Per le operazioni effettuate in leasing, il contributo sarà erogato in quote semestrali, dopo l’accertamento dell’avvenuto pagamento dei canoni relativi al periodo. Le modalità di erogazione del contributo saranno le seguenti:
- una prima quota sarà corrisposta dopo l'attestazione del pagamento del macrocanone relativo al contratto di leasing ammesso a beneficiare delle agevolazioni. L’entità della prima quota non potrà superare quella del macrocanone e, comunque, dovrà essere inferiore al 10% del contributo;
- la restante quota sarà ripartita in un numero di semestralità pari a quelle previste per l’erogazione delle agevolazioni in conto interessi ed erogate contestualmente con queste ultime. Le quote semestrali di contributo saranno incrementate degli interessi, calcolati al tasso di tesoreria regionale, sulle somme di volta in volta ancora da erogare.

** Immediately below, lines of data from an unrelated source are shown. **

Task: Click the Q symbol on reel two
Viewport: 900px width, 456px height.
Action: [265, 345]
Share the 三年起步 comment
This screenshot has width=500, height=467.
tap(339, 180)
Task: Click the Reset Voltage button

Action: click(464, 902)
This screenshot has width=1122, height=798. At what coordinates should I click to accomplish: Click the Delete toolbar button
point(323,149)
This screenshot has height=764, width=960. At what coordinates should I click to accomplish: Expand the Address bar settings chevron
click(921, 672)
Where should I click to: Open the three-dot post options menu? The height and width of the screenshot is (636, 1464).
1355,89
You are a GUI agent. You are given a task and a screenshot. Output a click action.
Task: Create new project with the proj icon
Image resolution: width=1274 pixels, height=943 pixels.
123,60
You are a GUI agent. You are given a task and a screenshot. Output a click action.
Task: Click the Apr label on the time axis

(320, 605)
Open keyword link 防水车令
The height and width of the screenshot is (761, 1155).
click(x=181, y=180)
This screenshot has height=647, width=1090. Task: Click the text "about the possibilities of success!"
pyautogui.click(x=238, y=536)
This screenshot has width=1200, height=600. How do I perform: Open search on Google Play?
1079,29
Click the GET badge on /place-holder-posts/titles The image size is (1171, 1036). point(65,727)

Responsabile del procedimento:
Marianna Usala 070.6067632 musala@regione.sardegna.it

Responsabile del provvedimento finale:
Direttore del Servizio
Normativa di Riferimento:
- Legge regionale n. 51 del 19/10/1993, art. 10 bis - Provvidenze a favore dell'artigianato sardo come integrato dall’art. 3, comma 4, della Legge regionale 24.12.1998, n. 37
- Delibera della Giunta Regionale n. 2/18 del 17/01/2006 - L.R. 51/93 art. 10 bis contributi in conto capitale - Nuove Direttive di attuazione come integrato dall’art. 3, comma 4, della Legge Regionale 24.12.1998, n. 37
- Delibera della Giunta Regionale n. 17/7 del 26/04/2006 - Modifica della delib. G.R. n. 2/18 del 17.1.2006- L.R. 51/93 art. 10 bis contributi in c/capitale - Nuove Direttive di attuazione
- Delibera della Giunta Regionale n. 64/7 del 18/11/2008 - Modifiche ed integrazioni alla deliberazione della Giunta Regionale n. 2/18 del 17 gennaio 2006 e successive modificazioni ed integrazioni
- Delibera della Giunta Regionale n. 2/2 del 15/01/2009 - Modifiche ed integrazioni alla deliberazione della Giunta Regionale n. 2/18 del 17 gennaio 2006 e successive modificazioni ed integrazioni. Adeguamento al Regolamento (CE) n. 800/2008. Approvazione definitiva
- Delibera della Giunta Regionale n. 54/14 del 10/12/2009 - L.R. 19 ottobre 1993, n. 51, art. 10 bis. Provvidenze a favore dell'artigianato sardo. Modifiche ai criteri di attuazione approvati con deliberazione della Giunta regionale n. 2/18 del 17.1.2006
- Regolamento CE della Commissione n. 800/2008 del 06/08/2008 - che dichiara alcune categorie di aiuti compatibili con il mercato comune in applicazione degli articoli 87 e 88 del trattato - Regolamento generale di esenzione per categoria
Gazzetta Ufficiale dell'Unione europea C 54/13 del 04/03/2006 - Orientamenti in materia di aiuti di stato a finalità regionale 2007-2013 della Commissione europea
Carta degli aiuti a finalità regionale 2007/2013
- Delibera della Giunta Regionale n. 42/20 del 20/10/2011 - Legge regionale 19 ottobre 1993, n. 51, artt. 2 e 10 bis. Agevolazioni contributive a favore della imprese artigiane. Bandi 2006, 2007, 2008, 2009. Proroga scadenza termini per la conclusione degli investimenti.
Consulta gli atti relativi al bando 2009 e la proroga al 30 giugno 2014 per realizzare gli investimenti e presentare la rendicontazione finale
Note:
Prorogati al 30 giugno 2014 i termini per la realizzazione gli investimenti e per la presentazione della documentazione per la rendicontazione finale.